Green Gables, also known as the Wells House, is a historic home at 1501 South Harbor City Boulevard in Melbourne, Florida, United States. The house fronts the Indian River and is one of a few Queen Anne style homes that still exist in Brevard County.

Local businessman William T. Wells purchased the property from the Strobah family, who were early landowners in Melbourne. He built the Green Gables in 1886 with his wife Nora Stanford Wells as a winter home.

Green Gables is an example of Queen Anne style architecture, and it is believed to be the first home in the area with indoor plumbing and an indoor bathroom. It was also one of the first homes in Melbourne to have electricity. It is a two-story, six-bedroom house with an octagon-shaped porch. On May 18, 2016, it was added to the U.S. National Register of Historic Places.

The original property was 150 acres that included the area now occupied by Wells Park and the Melbourne Public Library on East Fee Avenue and Hickory Street.

Green Gables was scheduled for demolition in 2015, but a group of local historians and community volunteers are working with the owners, fourth generation family members, to save the house due to its historical significance to the area.

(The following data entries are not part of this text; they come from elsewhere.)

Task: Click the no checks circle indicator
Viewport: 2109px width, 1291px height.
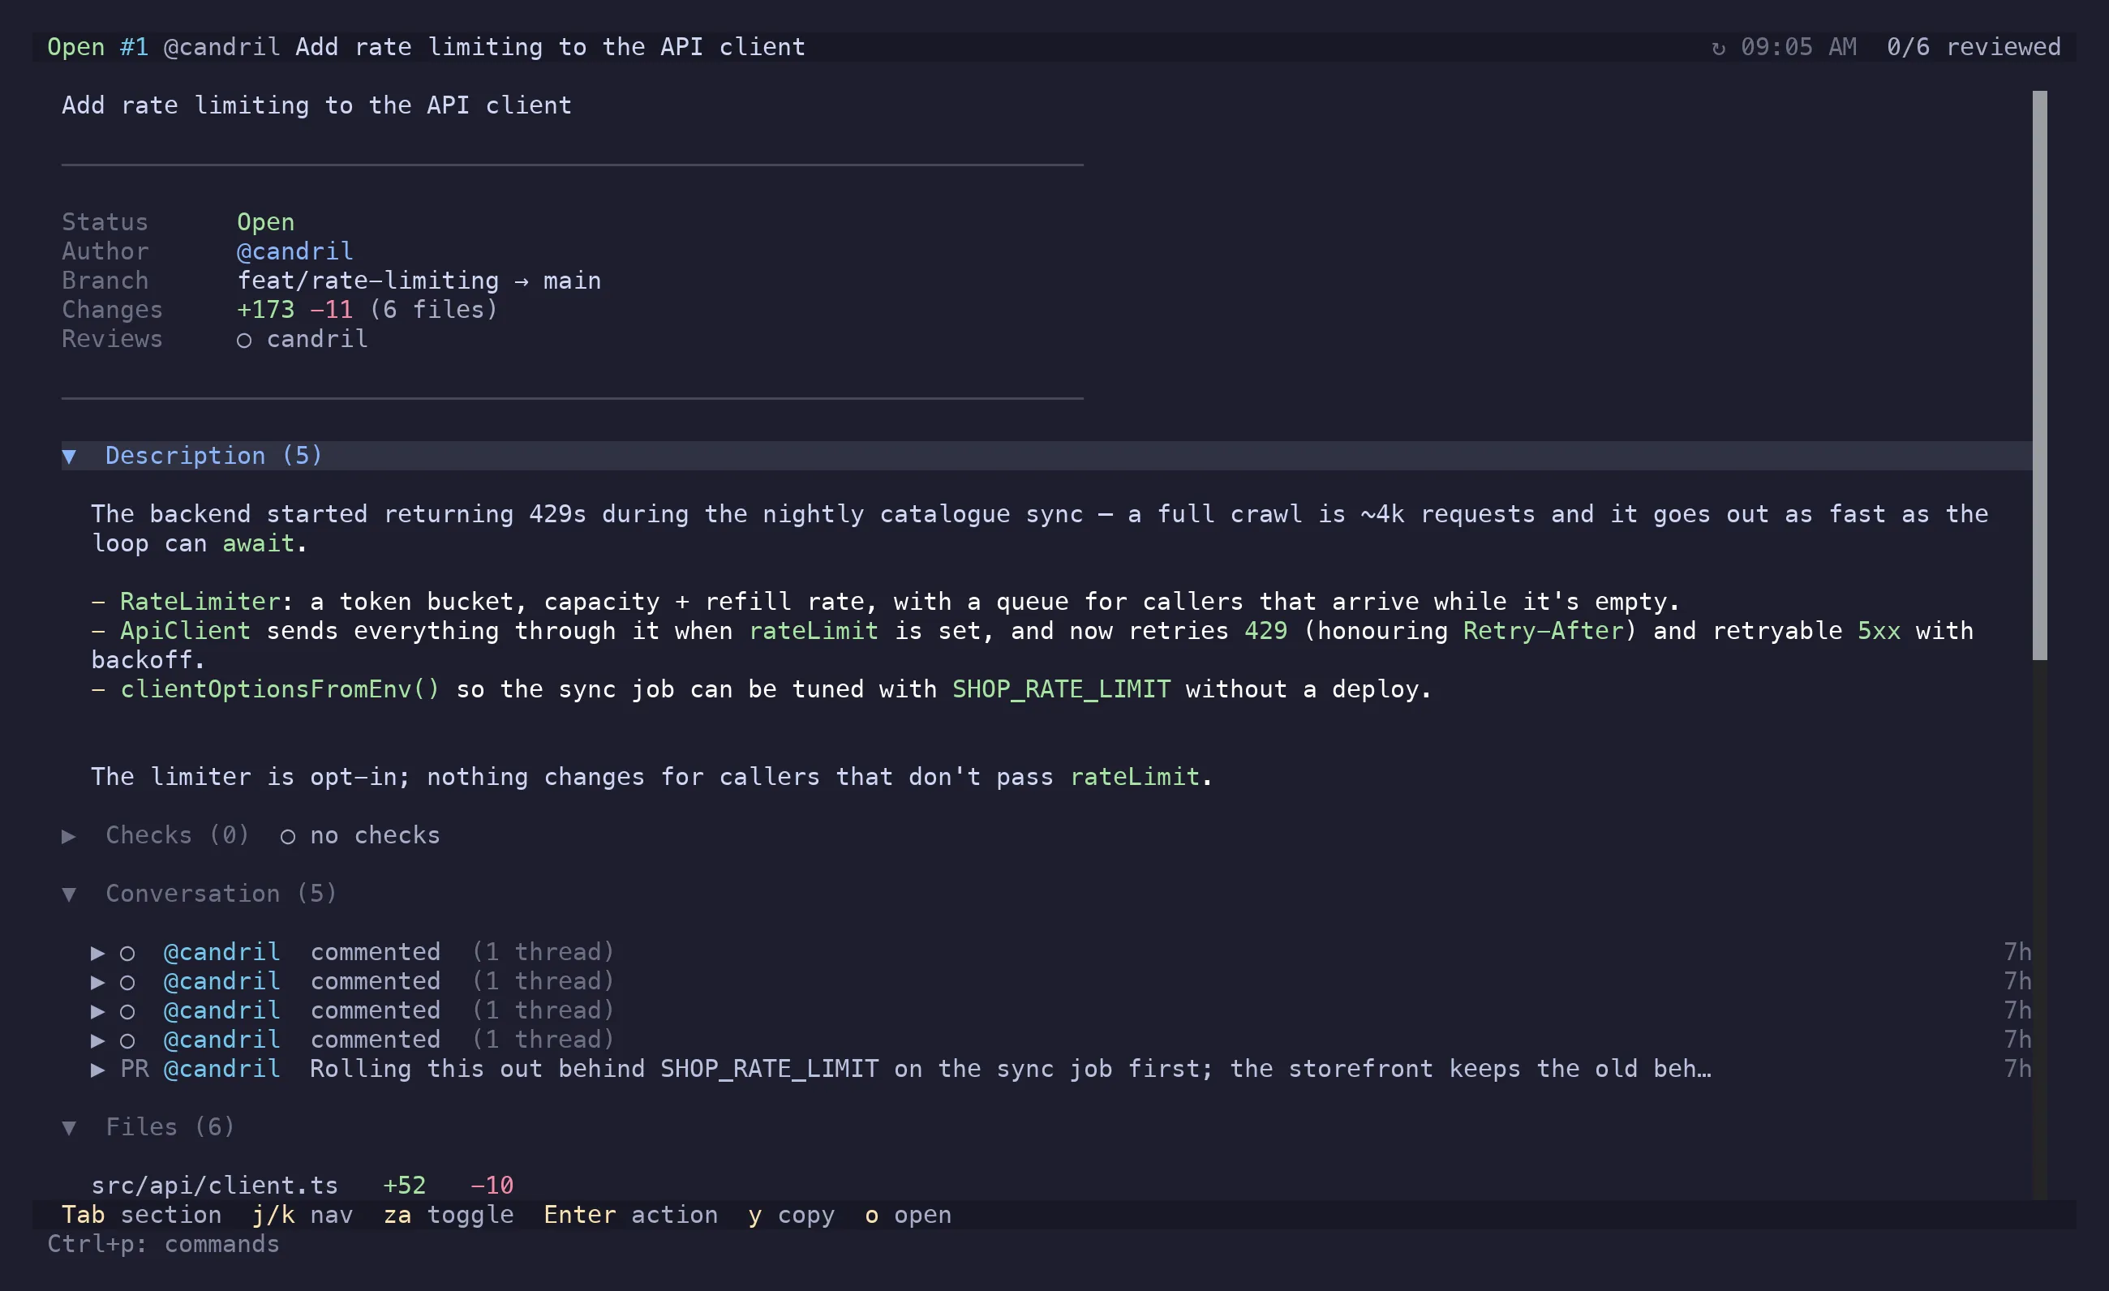Action: pyautogui.click(x=288, y=837)

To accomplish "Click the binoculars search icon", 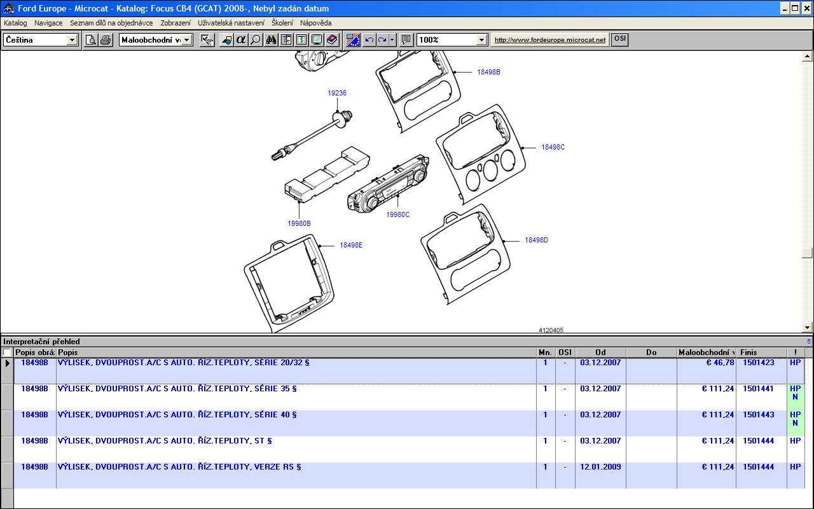I will pos(271,40).
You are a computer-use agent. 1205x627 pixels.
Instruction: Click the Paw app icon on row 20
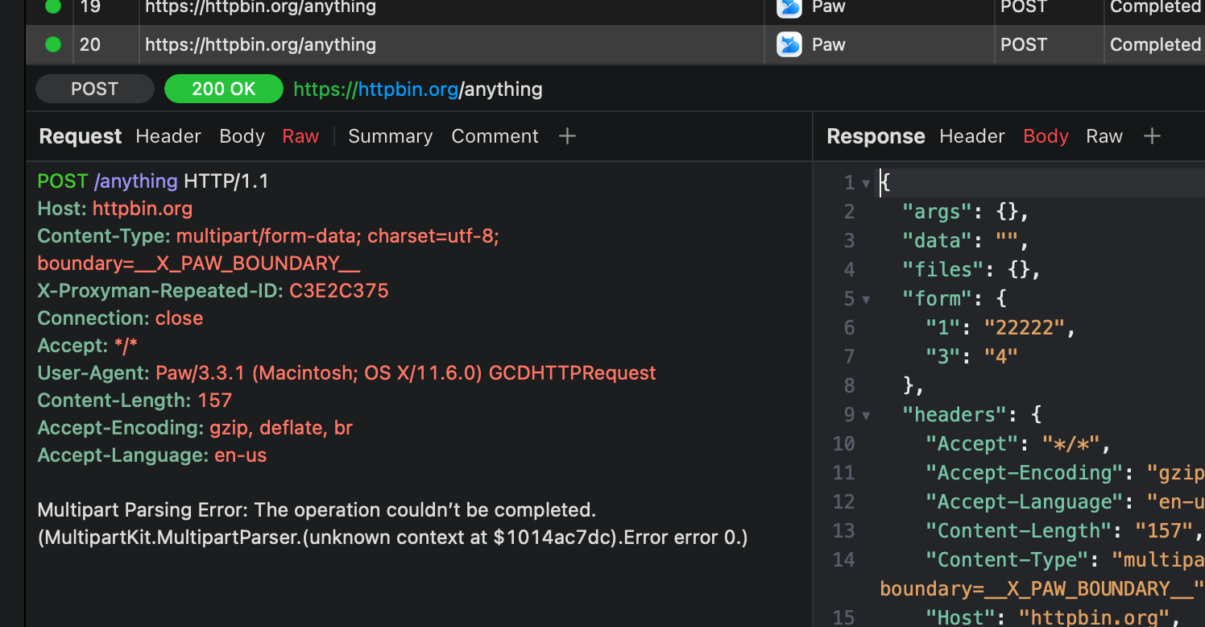[789, 44]
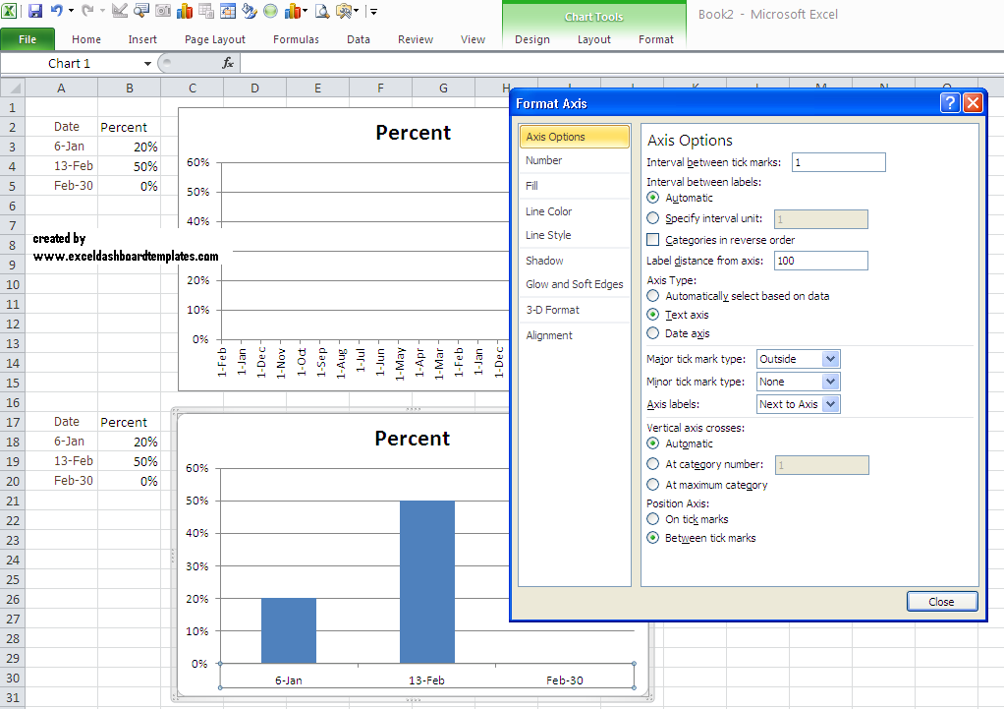
Task: Click the Excel icon at the top left
Action: (x=9, y=11)
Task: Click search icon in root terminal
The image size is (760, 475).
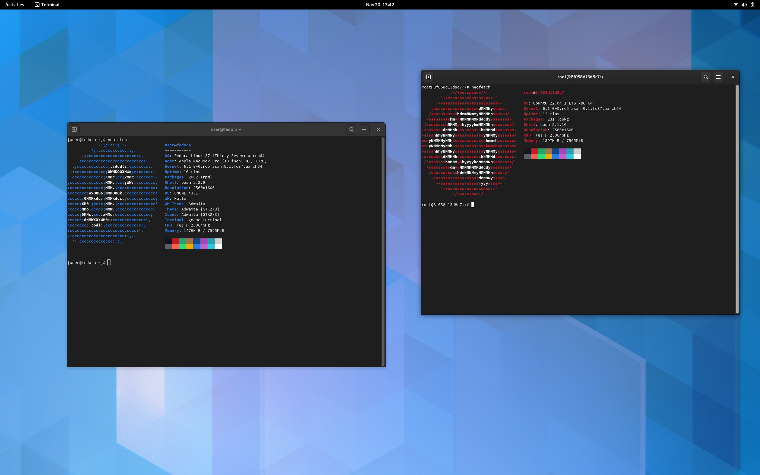Action: click(x=706, y=77)
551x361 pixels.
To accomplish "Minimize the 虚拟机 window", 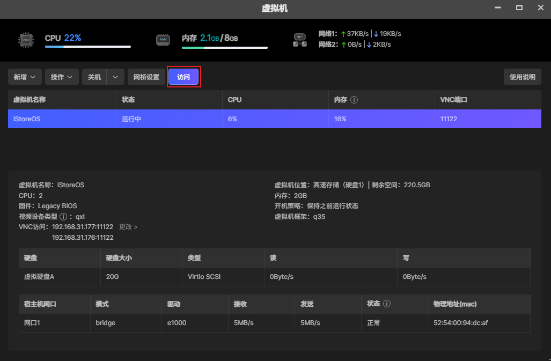I will click(498, 8).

In May 2018, the Florida Trust for Historic Preservation included the house on its "11 to save list". The community needed $500,000 to salvage the house as of April 2020. In July 2022 Green Gables was awarded a $500,000 Special Category Grant from the Division of Historic Resources from the State of Florida. On June 12, 2023, Ownership of Green Gables was transferred to the non-profit organization of Green Gables at Historic Riverview Village.

==William Twining Wells==
Wells was from New Jersey and New York, and owned the Wells Rustless Iron Company. Wells managed a pineapple plantation on the beach. He also donated 35 acres of land for a local park named Wells Park on East Hibiscus Boulevard and built the first auditorium, high school and library in Melbourne. His wife Nora was the niece of Leland Stanford, founder of Stanford University.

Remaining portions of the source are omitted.